The correct place is the awfully-named PositionableStream, which should have been called SequenceableCollectionStream probably (the awful name is from Smalltalk-80, so it will be thirty next year). The first solution that came to my mind was to use #indexOf: to find the delimiter, and then slice the return value out of the collection up to just before the delimiter. This did bring the cost of HTTP header parsing down to 15% approximately, but had an unexpected effect (well, not so unexpected with hindsight) on the profile:
- WriteStream>>nextPut: (10%)
- Seaside.WAEncoder>>nextPutAll: (8%)
- SequenceableCollection>>indexOf:startingAt:ifAbsent: (5%)
- and then, further down, WriteStream>>next:putAll:startingAt: (2%)
What's the new guy in there? Is there a better way to implement #upTo:? The question is not stupid---the code is doing two scans now, one to find the delimiter and one to copy it. Maybe we should limit to one scan?

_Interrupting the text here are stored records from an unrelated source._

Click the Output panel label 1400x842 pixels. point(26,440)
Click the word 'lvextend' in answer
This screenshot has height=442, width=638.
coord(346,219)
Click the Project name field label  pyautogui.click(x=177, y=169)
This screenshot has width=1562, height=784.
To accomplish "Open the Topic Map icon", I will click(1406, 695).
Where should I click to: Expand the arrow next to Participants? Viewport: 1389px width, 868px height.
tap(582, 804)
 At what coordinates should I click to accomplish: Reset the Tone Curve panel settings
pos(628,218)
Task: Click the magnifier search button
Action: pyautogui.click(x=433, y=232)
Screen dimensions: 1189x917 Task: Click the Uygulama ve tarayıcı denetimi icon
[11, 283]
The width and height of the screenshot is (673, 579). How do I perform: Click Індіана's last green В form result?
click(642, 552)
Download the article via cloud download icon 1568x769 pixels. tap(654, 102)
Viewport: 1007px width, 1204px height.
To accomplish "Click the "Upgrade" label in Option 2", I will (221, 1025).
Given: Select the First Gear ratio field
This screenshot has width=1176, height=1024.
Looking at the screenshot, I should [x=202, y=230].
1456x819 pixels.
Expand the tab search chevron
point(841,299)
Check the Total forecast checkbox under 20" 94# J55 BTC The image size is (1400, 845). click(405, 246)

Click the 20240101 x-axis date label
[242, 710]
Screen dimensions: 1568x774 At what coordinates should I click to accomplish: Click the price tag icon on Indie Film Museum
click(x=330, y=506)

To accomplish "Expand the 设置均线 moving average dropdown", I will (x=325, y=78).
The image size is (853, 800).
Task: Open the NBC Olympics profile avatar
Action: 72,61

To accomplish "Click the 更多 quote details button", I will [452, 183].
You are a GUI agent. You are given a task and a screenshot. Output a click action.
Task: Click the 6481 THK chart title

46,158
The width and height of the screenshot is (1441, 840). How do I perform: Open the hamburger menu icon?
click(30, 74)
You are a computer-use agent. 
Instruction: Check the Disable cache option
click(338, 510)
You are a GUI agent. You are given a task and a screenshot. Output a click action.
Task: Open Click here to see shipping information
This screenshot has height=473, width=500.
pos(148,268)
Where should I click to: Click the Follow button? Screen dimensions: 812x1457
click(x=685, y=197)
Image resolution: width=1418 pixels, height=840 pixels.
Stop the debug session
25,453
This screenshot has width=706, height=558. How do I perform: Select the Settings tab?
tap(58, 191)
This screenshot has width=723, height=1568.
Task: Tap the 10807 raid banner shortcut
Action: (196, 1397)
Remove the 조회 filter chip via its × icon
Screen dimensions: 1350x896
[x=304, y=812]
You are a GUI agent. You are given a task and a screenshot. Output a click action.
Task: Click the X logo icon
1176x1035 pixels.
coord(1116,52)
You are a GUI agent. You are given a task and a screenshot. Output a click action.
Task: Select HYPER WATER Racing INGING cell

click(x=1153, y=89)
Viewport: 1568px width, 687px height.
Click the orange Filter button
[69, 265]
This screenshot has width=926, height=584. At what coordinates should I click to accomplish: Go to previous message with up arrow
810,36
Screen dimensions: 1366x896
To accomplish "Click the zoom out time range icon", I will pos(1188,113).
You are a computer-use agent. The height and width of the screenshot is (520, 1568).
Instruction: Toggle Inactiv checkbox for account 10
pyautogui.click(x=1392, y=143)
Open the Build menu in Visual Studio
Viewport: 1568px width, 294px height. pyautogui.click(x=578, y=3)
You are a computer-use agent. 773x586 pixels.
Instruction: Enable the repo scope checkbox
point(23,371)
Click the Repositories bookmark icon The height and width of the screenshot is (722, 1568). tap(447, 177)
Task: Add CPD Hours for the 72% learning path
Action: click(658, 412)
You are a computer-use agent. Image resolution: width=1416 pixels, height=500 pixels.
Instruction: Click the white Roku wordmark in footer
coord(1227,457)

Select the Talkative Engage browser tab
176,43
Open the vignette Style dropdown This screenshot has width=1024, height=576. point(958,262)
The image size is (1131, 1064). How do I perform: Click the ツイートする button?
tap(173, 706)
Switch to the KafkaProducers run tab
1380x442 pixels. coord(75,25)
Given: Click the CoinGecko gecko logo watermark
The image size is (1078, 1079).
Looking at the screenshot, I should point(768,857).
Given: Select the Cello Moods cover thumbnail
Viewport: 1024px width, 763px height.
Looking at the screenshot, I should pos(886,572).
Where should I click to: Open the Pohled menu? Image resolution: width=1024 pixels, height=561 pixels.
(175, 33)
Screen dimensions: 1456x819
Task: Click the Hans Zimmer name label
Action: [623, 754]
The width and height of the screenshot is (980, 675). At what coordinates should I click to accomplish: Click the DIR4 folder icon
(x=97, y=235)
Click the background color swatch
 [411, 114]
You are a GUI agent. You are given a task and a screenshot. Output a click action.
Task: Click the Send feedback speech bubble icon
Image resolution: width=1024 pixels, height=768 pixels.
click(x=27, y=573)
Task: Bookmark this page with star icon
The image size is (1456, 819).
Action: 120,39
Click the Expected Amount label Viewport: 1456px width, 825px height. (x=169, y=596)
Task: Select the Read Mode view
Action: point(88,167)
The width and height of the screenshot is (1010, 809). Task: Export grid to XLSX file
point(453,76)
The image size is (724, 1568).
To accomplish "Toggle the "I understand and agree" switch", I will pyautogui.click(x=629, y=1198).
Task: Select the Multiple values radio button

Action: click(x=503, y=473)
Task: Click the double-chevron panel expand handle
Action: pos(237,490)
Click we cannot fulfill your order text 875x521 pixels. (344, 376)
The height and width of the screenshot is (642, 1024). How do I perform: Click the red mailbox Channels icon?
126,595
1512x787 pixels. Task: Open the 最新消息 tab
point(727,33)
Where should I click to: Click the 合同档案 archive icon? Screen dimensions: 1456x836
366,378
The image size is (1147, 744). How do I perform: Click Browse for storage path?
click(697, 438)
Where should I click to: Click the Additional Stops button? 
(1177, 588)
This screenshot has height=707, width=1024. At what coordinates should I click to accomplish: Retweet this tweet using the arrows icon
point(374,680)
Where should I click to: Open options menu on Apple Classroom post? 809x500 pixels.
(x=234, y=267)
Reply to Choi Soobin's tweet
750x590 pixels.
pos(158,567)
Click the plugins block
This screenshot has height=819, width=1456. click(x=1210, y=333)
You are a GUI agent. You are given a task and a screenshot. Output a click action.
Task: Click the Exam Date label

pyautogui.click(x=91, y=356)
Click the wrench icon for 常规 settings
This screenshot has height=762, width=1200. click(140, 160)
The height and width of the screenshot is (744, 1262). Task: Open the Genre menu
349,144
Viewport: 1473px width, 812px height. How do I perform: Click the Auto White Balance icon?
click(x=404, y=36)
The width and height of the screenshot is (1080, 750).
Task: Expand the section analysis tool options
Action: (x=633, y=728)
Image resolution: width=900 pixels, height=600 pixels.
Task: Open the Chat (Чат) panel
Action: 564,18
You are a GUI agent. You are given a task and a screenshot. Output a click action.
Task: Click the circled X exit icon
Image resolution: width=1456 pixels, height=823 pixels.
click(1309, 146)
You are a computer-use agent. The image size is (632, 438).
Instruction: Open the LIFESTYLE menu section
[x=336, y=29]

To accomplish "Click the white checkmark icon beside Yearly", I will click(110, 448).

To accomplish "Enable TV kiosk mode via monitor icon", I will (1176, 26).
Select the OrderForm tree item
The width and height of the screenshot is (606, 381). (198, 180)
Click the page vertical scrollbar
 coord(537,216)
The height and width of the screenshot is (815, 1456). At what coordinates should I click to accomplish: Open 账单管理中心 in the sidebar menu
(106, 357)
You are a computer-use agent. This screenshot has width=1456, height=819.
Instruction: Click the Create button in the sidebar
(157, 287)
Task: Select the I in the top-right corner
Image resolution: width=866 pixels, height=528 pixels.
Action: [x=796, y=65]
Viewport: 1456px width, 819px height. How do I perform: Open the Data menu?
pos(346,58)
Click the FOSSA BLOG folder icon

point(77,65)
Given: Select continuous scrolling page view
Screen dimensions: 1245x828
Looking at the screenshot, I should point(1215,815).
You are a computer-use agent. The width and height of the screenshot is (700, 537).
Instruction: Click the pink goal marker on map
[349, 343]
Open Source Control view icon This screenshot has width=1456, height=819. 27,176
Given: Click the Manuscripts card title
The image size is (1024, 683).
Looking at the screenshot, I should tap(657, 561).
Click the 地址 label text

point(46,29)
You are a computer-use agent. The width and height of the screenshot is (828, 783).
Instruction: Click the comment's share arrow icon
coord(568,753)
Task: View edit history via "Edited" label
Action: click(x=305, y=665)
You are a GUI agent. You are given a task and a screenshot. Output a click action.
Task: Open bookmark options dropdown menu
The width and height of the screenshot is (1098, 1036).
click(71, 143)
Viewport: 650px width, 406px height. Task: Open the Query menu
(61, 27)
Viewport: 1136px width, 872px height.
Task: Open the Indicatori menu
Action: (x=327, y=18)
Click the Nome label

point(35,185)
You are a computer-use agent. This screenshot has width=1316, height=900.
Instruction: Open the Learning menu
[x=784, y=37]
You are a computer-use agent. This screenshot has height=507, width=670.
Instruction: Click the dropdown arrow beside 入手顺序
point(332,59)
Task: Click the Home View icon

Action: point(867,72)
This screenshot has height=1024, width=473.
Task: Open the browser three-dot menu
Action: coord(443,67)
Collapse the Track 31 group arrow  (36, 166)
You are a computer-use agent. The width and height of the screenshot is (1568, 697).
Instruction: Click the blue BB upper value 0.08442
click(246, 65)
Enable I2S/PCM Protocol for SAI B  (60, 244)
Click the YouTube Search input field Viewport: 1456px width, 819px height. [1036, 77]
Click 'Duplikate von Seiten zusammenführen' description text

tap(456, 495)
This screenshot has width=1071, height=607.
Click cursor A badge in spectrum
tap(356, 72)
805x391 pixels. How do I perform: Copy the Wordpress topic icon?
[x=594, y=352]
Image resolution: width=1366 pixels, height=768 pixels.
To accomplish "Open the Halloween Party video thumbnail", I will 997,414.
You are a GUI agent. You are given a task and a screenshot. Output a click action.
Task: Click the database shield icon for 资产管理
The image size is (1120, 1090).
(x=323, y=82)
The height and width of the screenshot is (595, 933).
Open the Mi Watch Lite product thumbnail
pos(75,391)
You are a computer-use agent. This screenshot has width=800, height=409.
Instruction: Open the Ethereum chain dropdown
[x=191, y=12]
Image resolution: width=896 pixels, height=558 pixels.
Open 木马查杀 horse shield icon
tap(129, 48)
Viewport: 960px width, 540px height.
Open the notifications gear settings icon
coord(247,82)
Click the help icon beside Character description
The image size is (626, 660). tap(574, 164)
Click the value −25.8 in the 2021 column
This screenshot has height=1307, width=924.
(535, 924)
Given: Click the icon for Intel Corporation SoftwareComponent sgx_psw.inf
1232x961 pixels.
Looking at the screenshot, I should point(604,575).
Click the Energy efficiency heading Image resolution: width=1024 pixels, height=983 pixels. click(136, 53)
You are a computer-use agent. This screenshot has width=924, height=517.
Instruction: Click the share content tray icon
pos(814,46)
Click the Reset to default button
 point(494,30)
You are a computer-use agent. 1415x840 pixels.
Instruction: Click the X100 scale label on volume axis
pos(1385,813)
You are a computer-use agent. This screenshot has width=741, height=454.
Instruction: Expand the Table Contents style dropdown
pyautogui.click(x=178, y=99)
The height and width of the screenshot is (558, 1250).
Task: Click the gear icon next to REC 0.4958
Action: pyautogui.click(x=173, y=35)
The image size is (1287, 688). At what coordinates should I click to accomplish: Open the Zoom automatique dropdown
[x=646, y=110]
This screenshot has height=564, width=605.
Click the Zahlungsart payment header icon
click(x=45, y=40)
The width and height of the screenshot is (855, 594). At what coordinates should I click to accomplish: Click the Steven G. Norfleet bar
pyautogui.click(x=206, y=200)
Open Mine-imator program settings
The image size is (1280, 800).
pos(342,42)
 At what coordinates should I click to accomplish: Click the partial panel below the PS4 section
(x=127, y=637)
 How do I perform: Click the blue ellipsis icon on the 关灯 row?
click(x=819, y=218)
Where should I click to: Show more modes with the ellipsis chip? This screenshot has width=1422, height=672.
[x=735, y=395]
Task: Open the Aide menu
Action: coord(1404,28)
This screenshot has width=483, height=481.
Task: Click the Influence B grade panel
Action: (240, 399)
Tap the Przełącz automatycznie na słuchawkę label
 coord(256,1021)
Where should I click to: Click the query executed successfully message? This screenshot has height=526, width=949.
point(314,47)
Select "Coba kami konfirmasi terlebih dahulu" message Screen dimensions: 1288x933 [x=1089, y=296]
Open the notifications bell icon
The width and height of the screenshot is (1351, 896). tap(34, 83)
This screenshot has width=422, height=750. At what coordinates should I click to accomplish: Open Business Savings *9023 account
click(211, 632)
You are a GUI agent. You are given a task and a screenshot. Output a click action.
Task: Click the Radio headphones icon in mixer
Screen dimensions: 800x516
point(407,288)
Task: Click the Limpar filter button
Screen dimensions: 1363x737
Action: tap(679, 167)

The answer is no. The problem is that #indexOf: is written in Smalltalk, while the bulk of #next:putAll:startingAt: will be a call to memmove. Thus, the solution is to write a primitive that calls memchr. mem* functions are so optimized (there are even instructions to implement them in the newest x86 processors; instructions that go fast, unlike the old REPNE SCASB) that it's worthless to try to write Smalltalk code competing with them.
Here is the top profile after finishing this work:
- WriteStream>>nextPut: (11%)
- Seaside.WAEncoder>>nextPutAll: (9%)
- WriteStream>>next:putAll:startingAt: (2.5%)
- WriteStream>>next (2%)
The cost of HTTP parsing is now around 10% (we started at 30%)... without touching it!!! The benefit comes entirely from rewriting the stream operations to operate on big chunks of data whenever useful. Thus, this is a great example of how these low-level optimizations will benefit GNU Smalltalk programs in general.
_EDIT_: another tweak to the base classes (reusing the #at: primitive for SequenceableCollection>>#at:ifAbsent:) and HTTP request parsing is down in the 7% range. The relevant methods are omitted from the above profiles because they are not relevant to stream operations.